De Giorgi aveva inoltre riscontrato nella popolazione la mancanza di iniziativa, lo scarso spirito di associazione, una certa indolenza e indifferenza per le cose, caratteristiche queste che forse ancora ci appartengono e che riguarderebbero praticamente tutto il meridione. Ogni opera buona e degna di attenzione veniva accolta con freddezza e con indifferenza – rilevava De Giorgi – “va innanzi pel tenace buon volere di qualcuno, e poi rapidamente languisce. Invano l’Autorità superiore cerca di soffiare un po’ di vita nel corpo addormentato; difficilmente si sveglia e presto si addormenta”. Egli portava l’esempio di Vallo della Lucania, dove due monumentali fontane decoravano la piazza; ma erano simulacri senz’acqua nonostante i monti dei dintorni fossero ricchissimi di acque potabili. 

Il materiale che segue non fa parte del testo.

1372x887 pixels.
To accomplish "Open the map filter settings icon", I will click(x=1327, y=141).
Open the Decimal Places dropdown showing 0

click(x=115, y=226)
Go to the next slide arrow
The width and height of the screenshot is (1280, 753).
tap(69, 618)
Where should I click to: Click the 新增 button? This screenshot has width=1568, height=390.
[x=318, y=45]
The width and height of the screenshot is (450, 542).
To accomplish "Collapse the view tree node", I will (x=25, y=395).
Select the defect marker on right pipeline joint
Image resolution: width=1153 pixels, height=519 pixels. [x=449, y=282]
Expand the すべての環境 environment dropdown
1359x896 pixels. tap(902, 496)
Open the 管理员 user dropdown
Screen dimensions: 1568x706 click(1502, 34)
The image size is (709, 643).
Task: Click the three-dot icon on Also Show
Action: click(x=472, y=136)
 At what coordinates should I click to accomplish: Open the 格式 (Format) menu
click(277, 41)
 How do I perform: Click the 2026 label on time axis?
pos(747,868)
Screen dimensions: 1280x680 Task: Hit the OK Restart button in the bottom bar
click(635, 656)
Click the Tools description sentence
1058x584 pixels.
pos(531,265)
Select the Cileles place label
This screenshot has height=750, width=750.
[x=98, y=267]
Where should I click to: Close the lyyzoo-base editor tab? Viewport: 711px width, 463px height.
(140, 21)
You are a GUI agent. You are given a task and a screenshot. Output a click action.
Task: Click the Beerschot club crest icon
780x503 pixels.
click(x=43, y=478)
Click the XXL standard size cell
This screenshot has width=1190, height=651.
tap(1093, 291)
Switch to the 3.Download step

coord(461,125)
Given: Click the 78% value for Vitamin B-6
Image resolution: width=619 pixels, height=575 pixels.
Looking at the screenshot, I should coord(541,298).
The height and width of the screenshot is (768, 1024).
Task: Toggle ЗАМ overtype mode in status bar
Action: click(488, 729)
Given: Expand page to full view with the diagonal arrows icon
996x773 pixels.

E mi chiedo, per finire: gli odierni cilentani si sono risvegliati da quell’antico torpore? Hanno abbandonato quell’atavico letargo che li costringeva all’inerzia? Sono stati capaci – nel corso degli anni – di esprimere una classe di amministratori locali all’altezza della situazione? I risultati sono sotto gli occhi di tutti e, nel bene e nel male, ognuno può trarre le proprie conclusioni. Mi viene da pensare che quando un popolo - qualunque esso sia - riesce a fare autocritica individuando la parte peggiore di sé, debba munirsi di strumenti adeguati per poterla combattere. E penso che debba anche investire tutte le risorse e le energie necessarie al fine di potenziare il meglio che gli appartiene.

10 commenti:

  1. C'è un'influenza normanna nel Cilento che, da sola, basta a lasciare un'impronta di bellezza estrema e credo che certi territori, anche a distanza di oltre cento anni, non facciano fatica a rimanere spesso intatti nel loro fascino di terre poco rivoluzionate dalla frenesia umana, invece potrei risultare monello se dicessi che il buon De Giorgi, in veste di divulgatore e testimonial di quelle terre abbia magari trovato sempre un'ottima accoglienza, volta magari a farsi pubblicità alimentata anche dall'orgoglio di essere poi citati nel libro che ne sarebbe scaturito.. ma sono monello, l'ho premesso.. ;)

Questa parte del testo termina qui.